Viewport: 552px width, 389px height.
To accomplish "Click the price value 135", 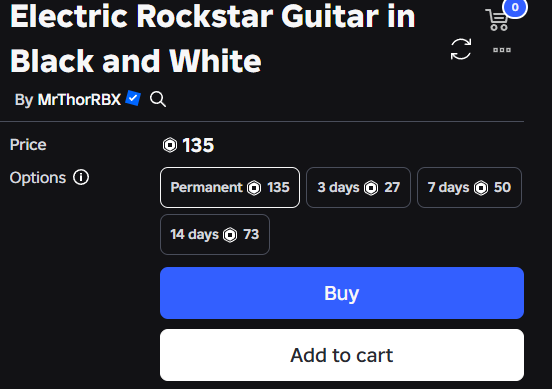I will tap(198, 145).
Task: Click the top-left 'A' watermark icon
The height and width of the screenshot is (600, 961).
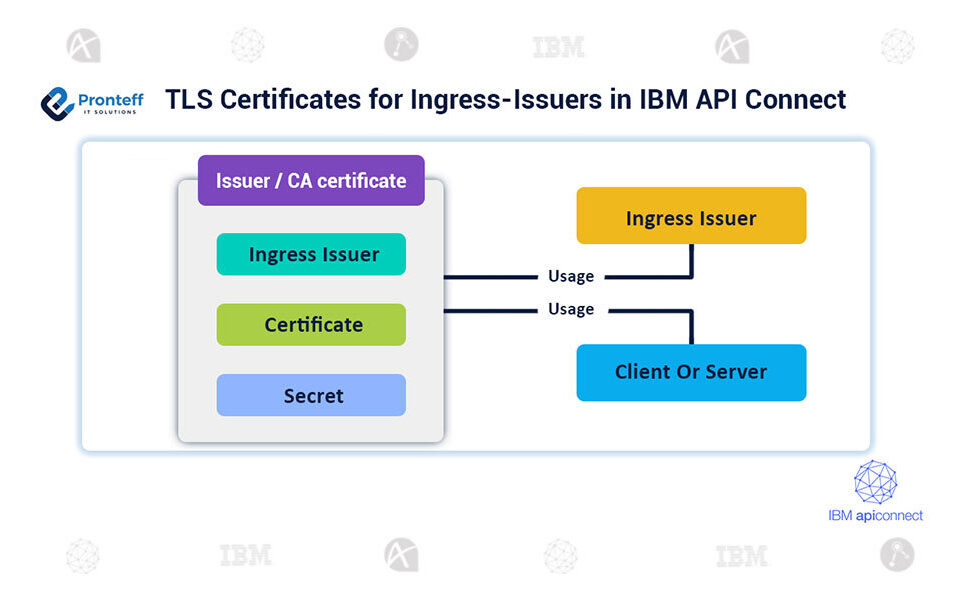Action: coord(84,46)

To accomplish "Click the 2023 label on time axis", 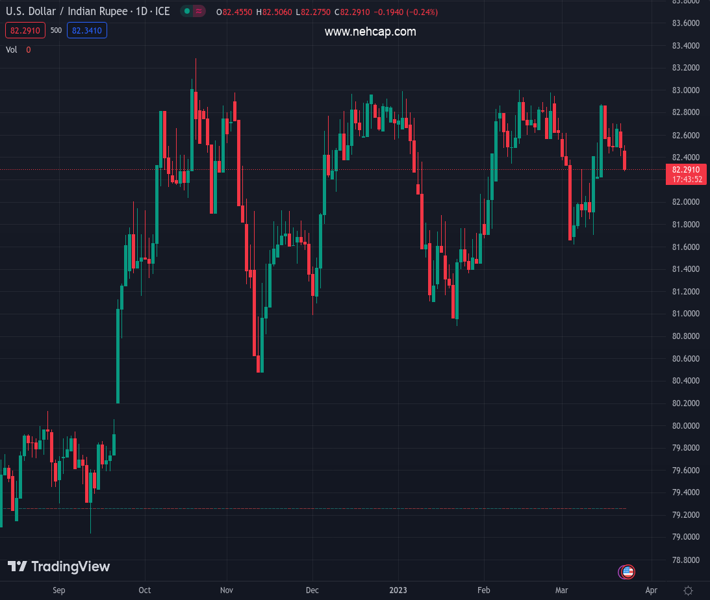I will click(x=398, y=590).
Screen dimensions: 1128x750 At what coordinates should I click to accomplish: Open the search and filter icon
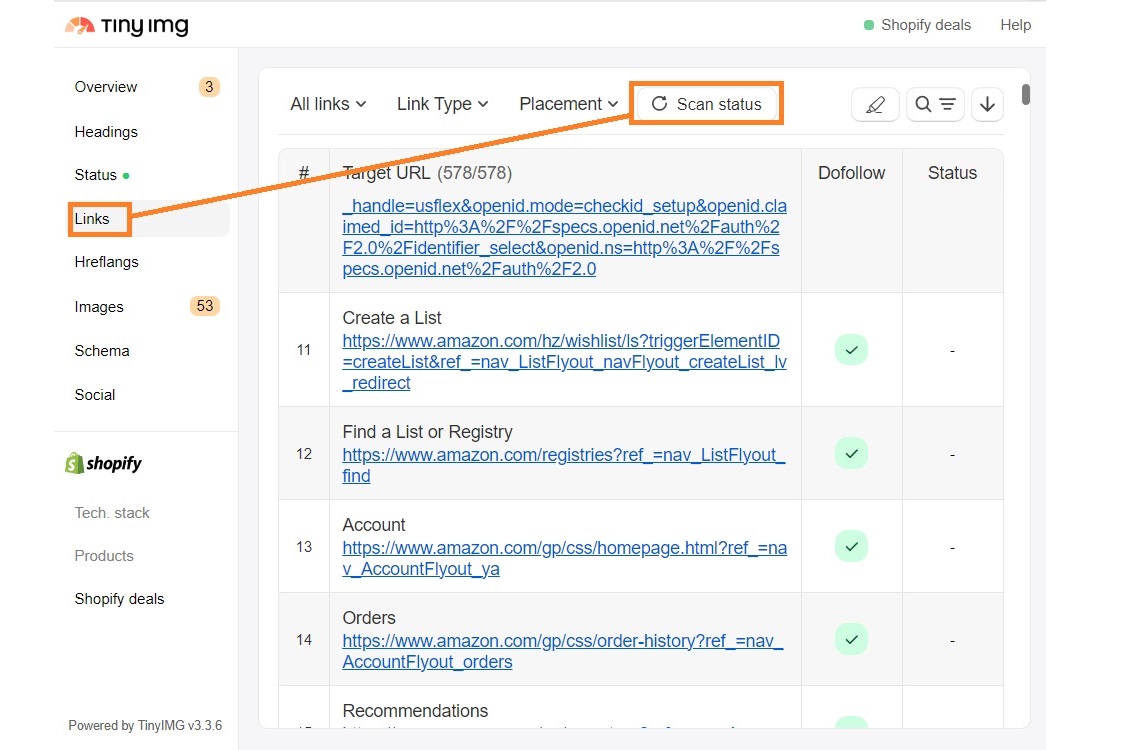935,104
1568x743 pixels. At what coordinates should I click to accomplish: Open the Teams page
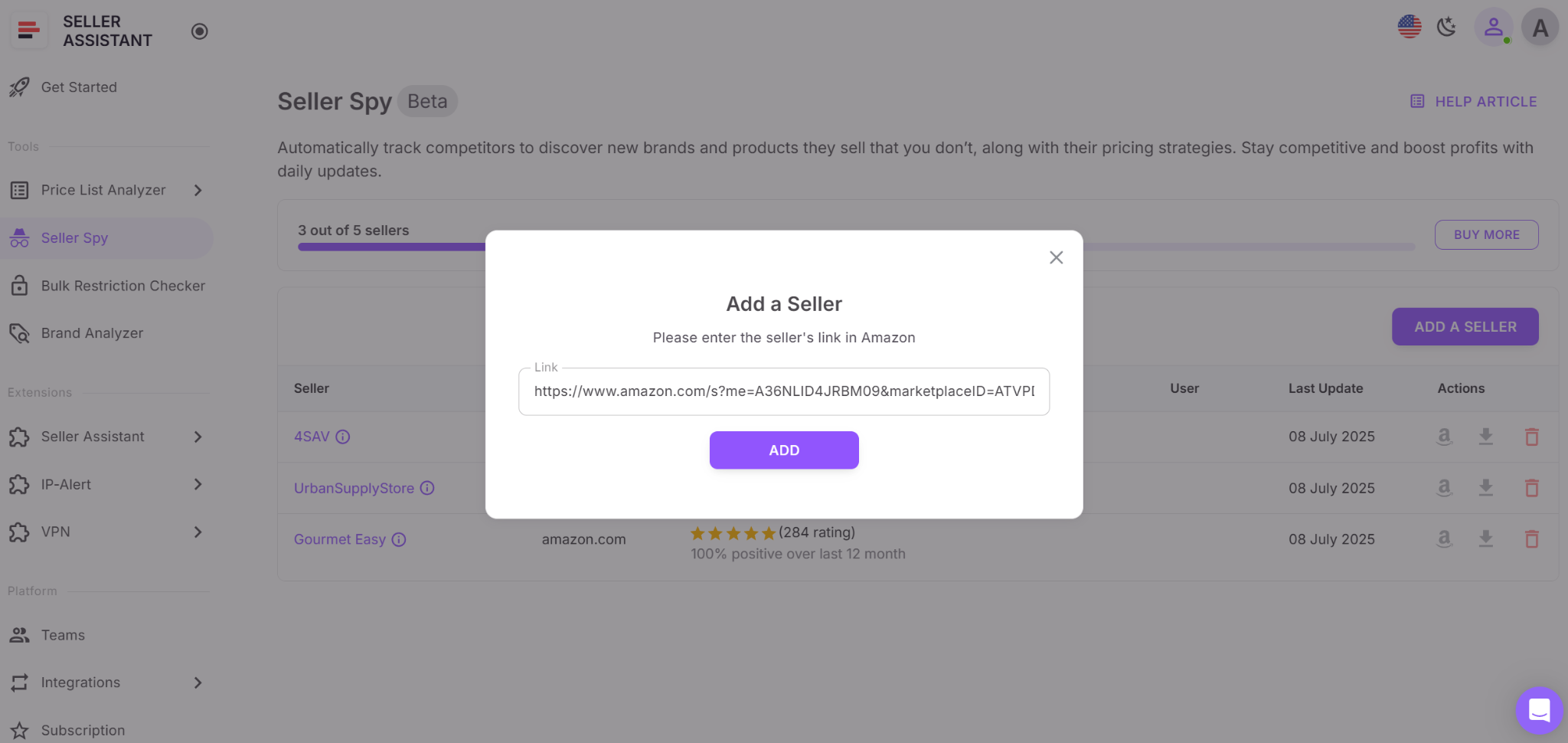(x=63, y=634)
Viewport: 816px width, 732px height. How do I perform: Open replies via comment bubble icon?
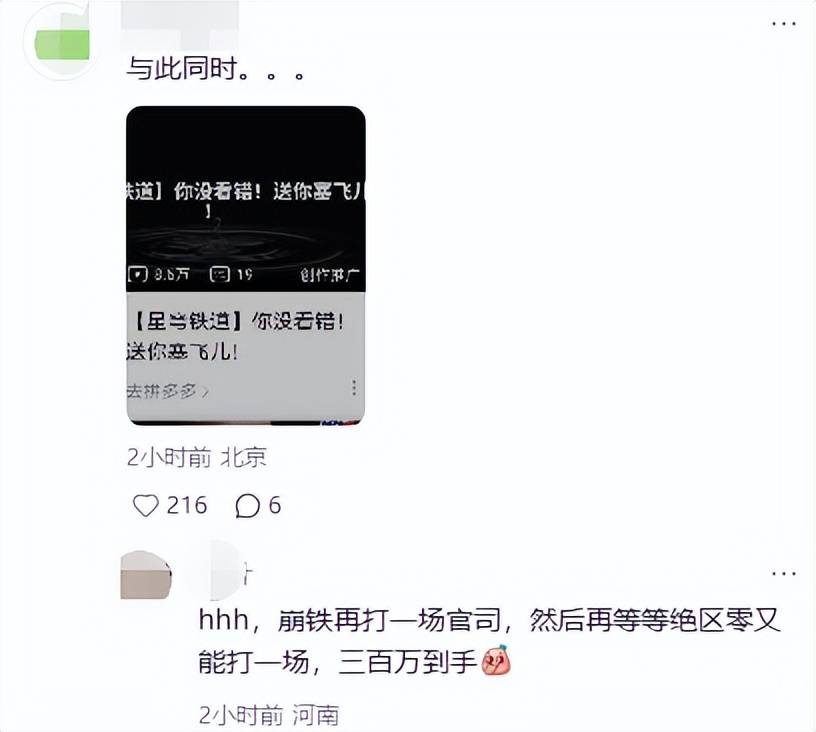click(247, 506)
...
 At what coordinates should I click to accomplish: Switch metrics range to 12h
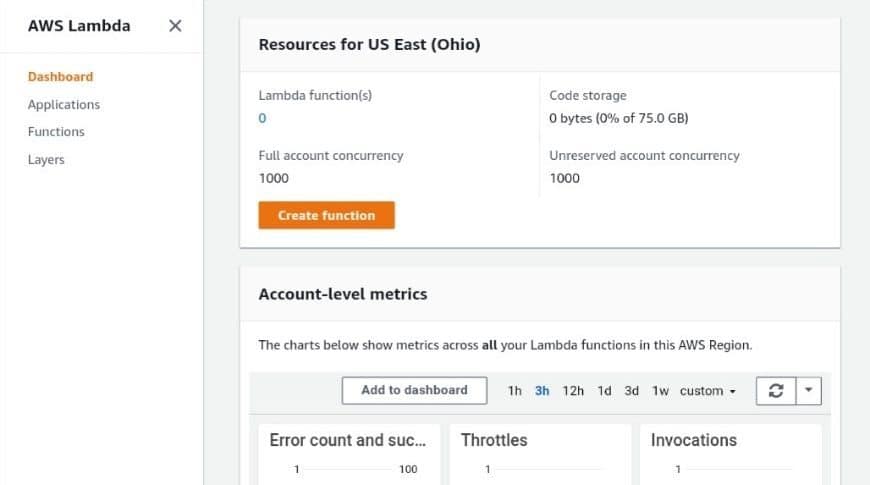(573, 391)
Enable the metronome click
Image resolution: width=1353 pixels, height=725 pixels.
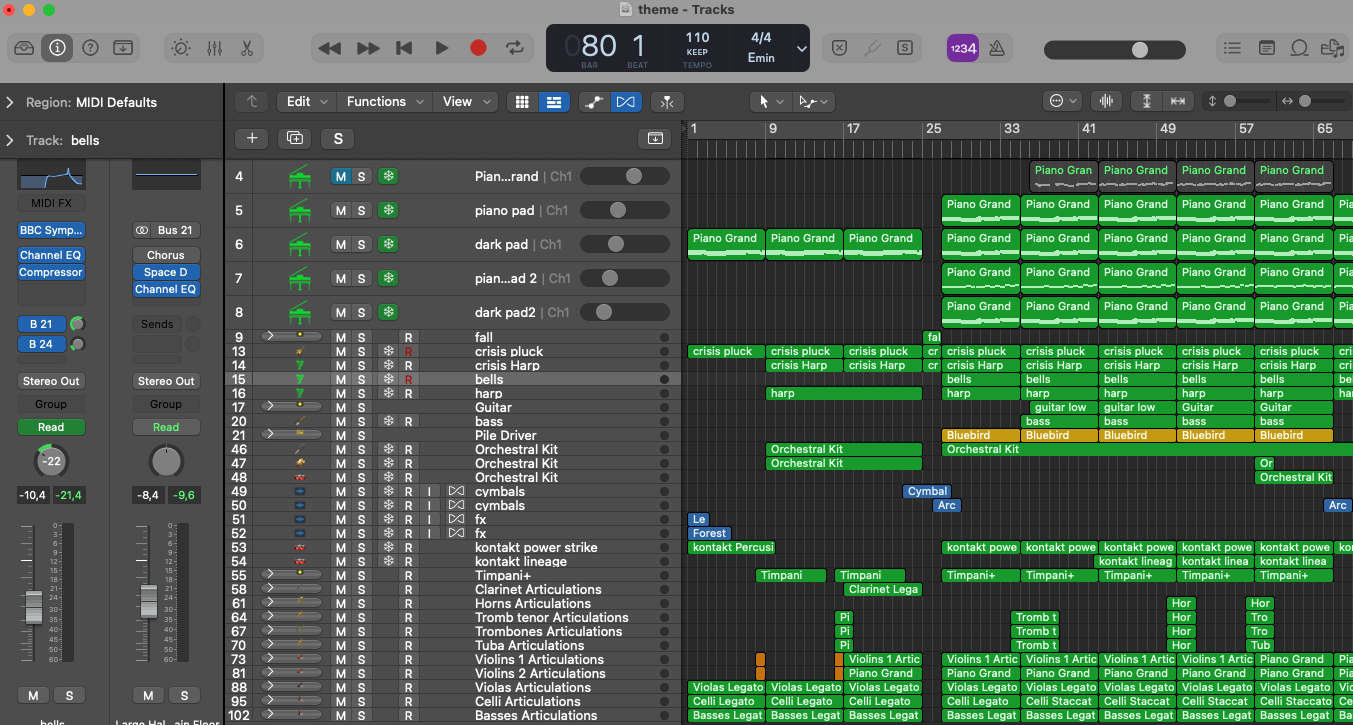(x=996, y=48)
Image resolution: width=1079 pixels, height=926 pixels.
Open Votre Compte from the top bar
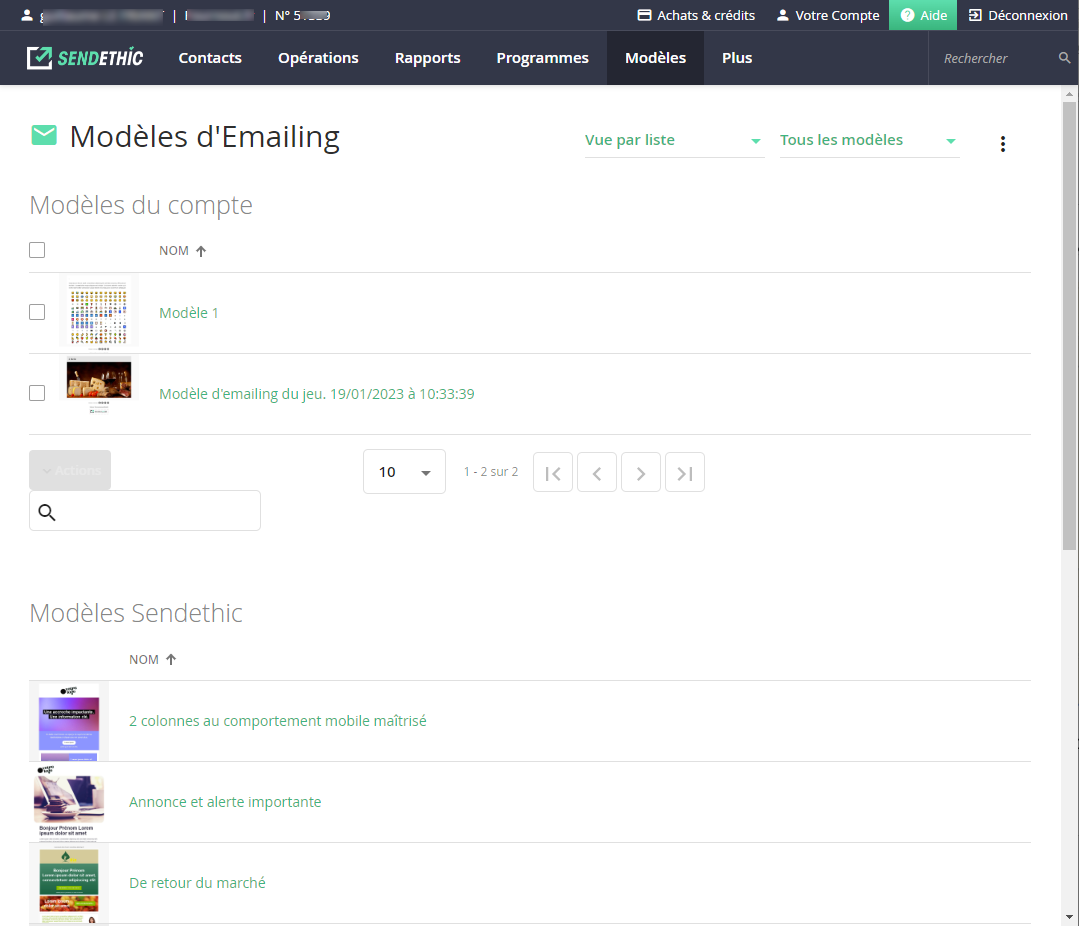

Instructions for the task: Only the lines starting at the one with "At what coordinates should I click to accomplish: Switch" and ending at the one with "Open Votre Compte from the top bar" should be printed, each exactly as it appears in the material above; the pictures are to be omitted.

Output:
 At what coordinates should I click to accomplish: Switch metrics range to 12h
(573, 391)
Enable the metronome click
Image resolution: width=1353 pixels, height=725 pixels.
(x=996, y=48)
Image resolution: width=1079 pixels, height=926 pixels.
Open Votre Compte from the top bar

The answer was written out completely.